▶ Problem details
Please rewrite the records below, replacing "GUI agent" with "desktop agent" everywhere it occurs and leaving everything else unchanged.

[Stored items]
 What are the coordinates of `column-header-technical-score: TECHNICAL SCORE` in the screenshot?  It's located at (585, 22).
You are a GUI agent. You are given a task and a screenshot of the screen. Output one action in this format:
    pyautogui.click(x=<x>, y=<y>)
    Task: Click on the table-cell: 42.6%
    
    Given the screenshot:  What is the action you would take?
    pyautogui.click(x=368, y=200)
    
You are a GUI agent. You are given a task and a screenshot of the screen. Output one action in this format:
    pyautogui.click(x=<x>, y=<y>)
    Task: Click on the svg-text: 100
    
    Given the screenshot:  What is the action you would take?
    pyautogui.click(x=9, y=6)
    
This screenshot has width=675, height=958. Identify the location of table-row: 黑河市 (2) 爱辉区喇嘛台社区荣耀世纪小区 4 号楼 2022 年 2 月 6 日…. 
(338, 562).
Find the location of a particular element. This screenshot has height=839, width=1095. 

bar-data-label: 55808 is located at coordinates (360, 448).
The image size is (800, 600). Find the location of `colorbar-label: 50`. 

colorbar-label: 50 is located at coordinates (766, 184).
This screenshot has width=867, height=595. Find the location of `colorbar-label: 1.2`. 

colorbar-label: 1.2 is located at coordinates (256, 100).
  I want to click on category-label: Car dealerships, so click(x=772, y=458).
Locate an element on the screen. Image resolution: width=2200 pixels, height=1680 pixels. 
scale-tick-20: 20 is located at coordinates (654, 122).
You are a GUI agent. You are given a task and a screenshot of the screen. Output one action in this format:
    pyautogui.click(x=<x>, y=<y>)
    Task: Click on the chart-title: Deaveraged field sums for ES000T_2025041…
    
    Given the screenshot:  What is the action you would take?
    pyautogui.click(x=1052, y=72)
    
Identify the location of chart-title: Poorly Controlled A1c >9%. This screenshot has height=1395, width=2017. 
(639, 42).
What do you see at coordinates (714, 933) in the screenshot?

▶ Output of the task
 What are the coordinates of `column-header-technical-score: TECHNICAL SCORE` in the screenshot?  It's located at (585, 22).
You are a desktop agent. You are given a task and a screenshot of the screen. Output one action in this format:
    pyautogui.click(x=<x>, y=<y>)
    Task: Click on the table-cell: 42.6%
    
    Given the screenshot:  What is the action you would take?
    pyautogui.click(x=368, y=200)
    
You are a desktop agent. You are given a task and a screenshot of the screen. Output one action in this format:
    pyautogui.click(x=<x>, y=<y>)
    Task: Click on the svg-text: 100
    
    Given the screenshot:  What is the action you would take?
    pyautogui.click(x=9, y=6)
    
This screenshot has width=675, height=958. Identify the location of table-row: 黑河市 (2) 爱辉区喇嘛台社区荣耀世纪小区 4 号楼 2022 年 2 月 6 日…. 
(338, 562).
Find the location of a particular element. This screenshot has height=839, width=1095. 

bar-data-label: 55808 is located at coordinates (360, 448).
The image size is (800, 600). Find the location of `colorbar-label: 50`. 

colorbar-label: 50 is located at coordinates (766, 184).
This screenshot has width=867, height=595. Find the location of `colorbar-label: 1.2`. 

colorbar-label: 1.2 is located at coordinates (256, 100).
  I want to click on category-label: Car dealerships, so click(x=772, y=458).
Locate an element on the screen. Image resolution: width=2200 pixels, height=1680 pixels. 
scale-tick-20: 20 is located at coordinates (654, 122).
You are a desktop agent. You are given a task and a screenshot of the screen. Output one action in this format:
    pyautogui.click(x=<x>, y=<y>)
    Task: Click on the chart-title: Deaveraged field sums for ES000T_2025041…
    
    Given the screenshot:  What is the action you would take?
    pyautogui.click(x=1052, y=72)
    
Identify the location of chart-title: Poorly Controlled A1c >9%. This screenshot has height=1395, width=2017. 
(639, 42).
What do you see at coordinates (714, 933) in the screenshot?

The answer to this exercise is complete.